Multitrait-multimethod matrix

The multitrait-multimethod (MTMM) matrix is an approach to examining construct validity developed by Campbell and Fiske (1959).^[1] It organizes convergent and discriminant validity evidence for comparison of how a measure relates to other measures.

Definitions and key components

Multiple traits are used in this approach to examine (a) similar or (b) dissimilar traits ( constructs), as to establish convergent and discriminant validity between traits. Similarly, multiple methods are used in this approach to examine the differential effects (or lack thereof) caused by method specific variance.

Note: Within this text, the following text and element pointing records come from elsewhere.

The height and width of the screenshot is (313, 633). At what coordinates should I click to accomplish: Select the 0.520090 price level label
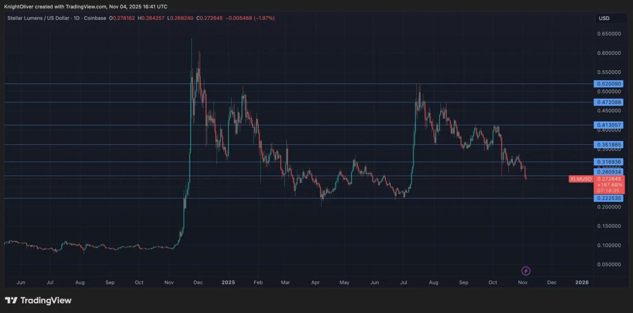coord(609,84)
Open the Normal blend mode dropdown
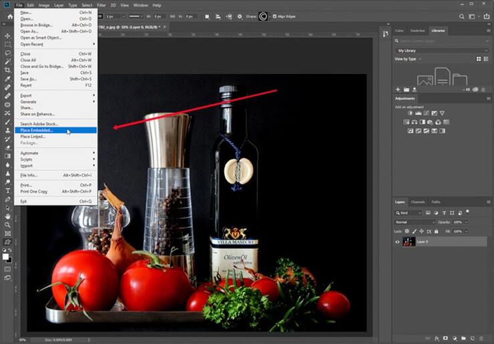 [414, 222]
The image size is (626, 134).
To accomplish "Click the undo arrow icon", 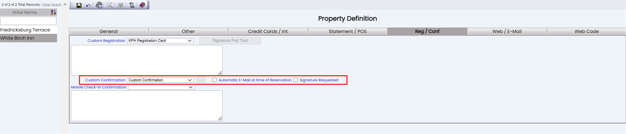I will point(88,5).
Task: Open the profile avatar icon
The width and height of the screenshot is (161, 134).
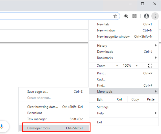Action: point(146,16)
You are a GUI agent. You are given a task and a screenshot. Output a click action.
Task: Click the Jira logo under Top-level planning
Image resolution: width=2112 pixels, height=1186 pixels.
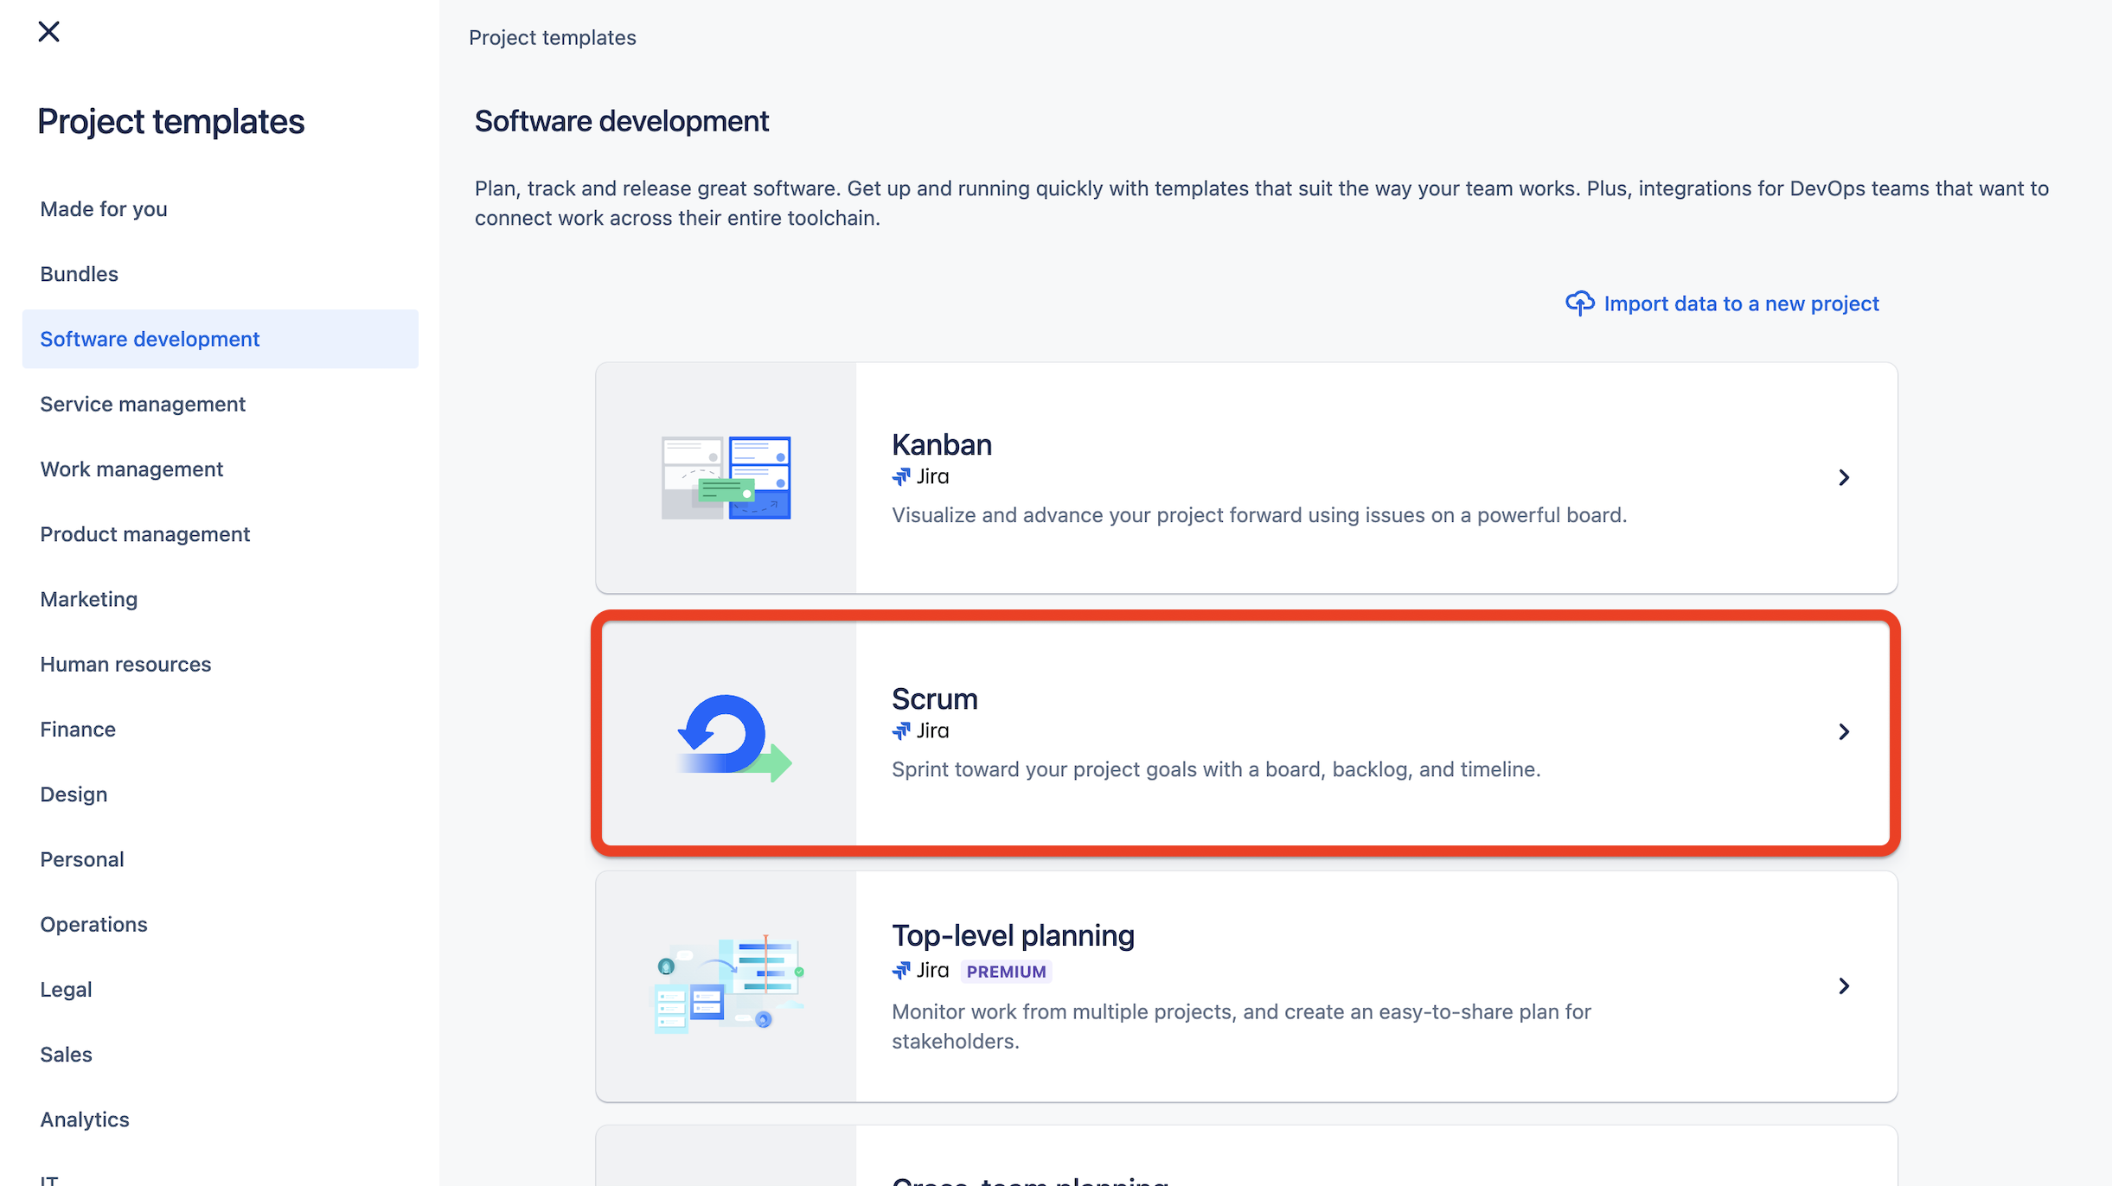coord(901,971)
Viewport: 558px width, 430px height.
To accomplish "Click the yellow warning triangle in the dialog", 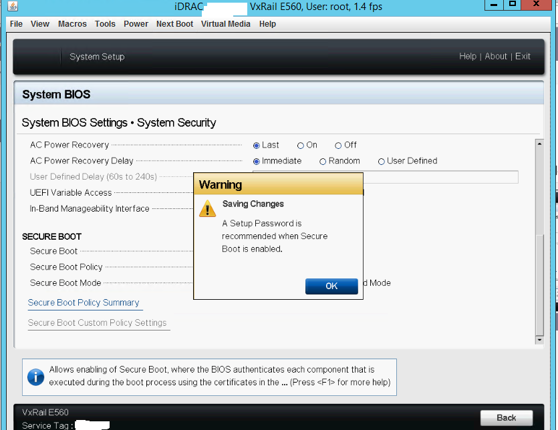I will click(x=208, y=208).
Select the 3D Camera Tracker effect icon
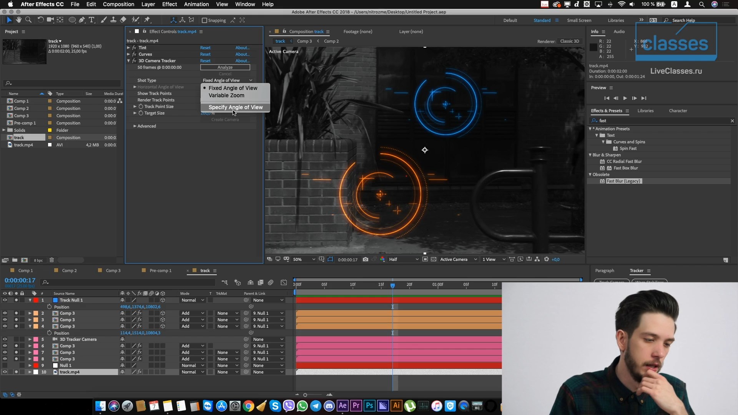 pyautogui.click(x=134, y=60)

There are six major considerations when examining a construct's validity through the MTMM matrix, which are as follows:

Evaluation of convergent validity – Tests designed to measure the same construct should correlate highly amongst themselves.
Evaluation of discriminant (divergent) validity – The construct being measured by a test should not correlate highly with different constructs.
Trait-method unit- Each task or test used in measuring a construct is considered a trait-method unit; in that the variance contained in the measure is part trait, and part method. Generally, researchers desire low method specific variance and high trait variance.
Multitrait-multimethod – More than one trait and more than one method must be used to establish (a) discriminant validity and (b) the relative contributions of the trait or method specific variance. This tenet is consistent with the ideas proposed in Platt's concept of Strong inference (1964).^[2]
Truly different methodology – When using multiple methods, one must consider how different the actual measures are. For instance, delivering two self-report measures are not truly different measures; whereas using an interview scale or a psychosomatic reading would be.
Trait characteristics – Traits should be different enough to be distinct, but similar enough to be worth examining in the MTMM.

Example

The example below provides a prototypical matrix and what the correlations between measures mean. The diagonal line is typically filled in with a reliability coefficient of the measure (e.g. alpha coefficient). Descriptions in brackets [] indicate what is expected when the validity of the construct (e.g., depression or anxiety) and the validities of the measures are all high.

Test	Beck Depression Inv	Hepner Depression Interview	Beck Anxiety Inv	Hepner Anxiety Interview
BDI	(Reliability Coefficient) [close to 1.00]
HDIv	Heteromethod-monotrait [highest of all except reliability]	(Reliability Coefficient) [close to 1.00]
BAI	Monomethod-heterotrait [low, less than monotrait]	Heteromethod-heterotrait [lowest of all]	(Reliability Coefficient) [close to 1.00]
HAIv	Heteromethod-heterotrait [lowest of all]	Monomethod-heterotrait [low, less than monotrait]	Heteromethod-monotrait [highest of all except reliability]	(Reliability Coefficient) [close to 1.00]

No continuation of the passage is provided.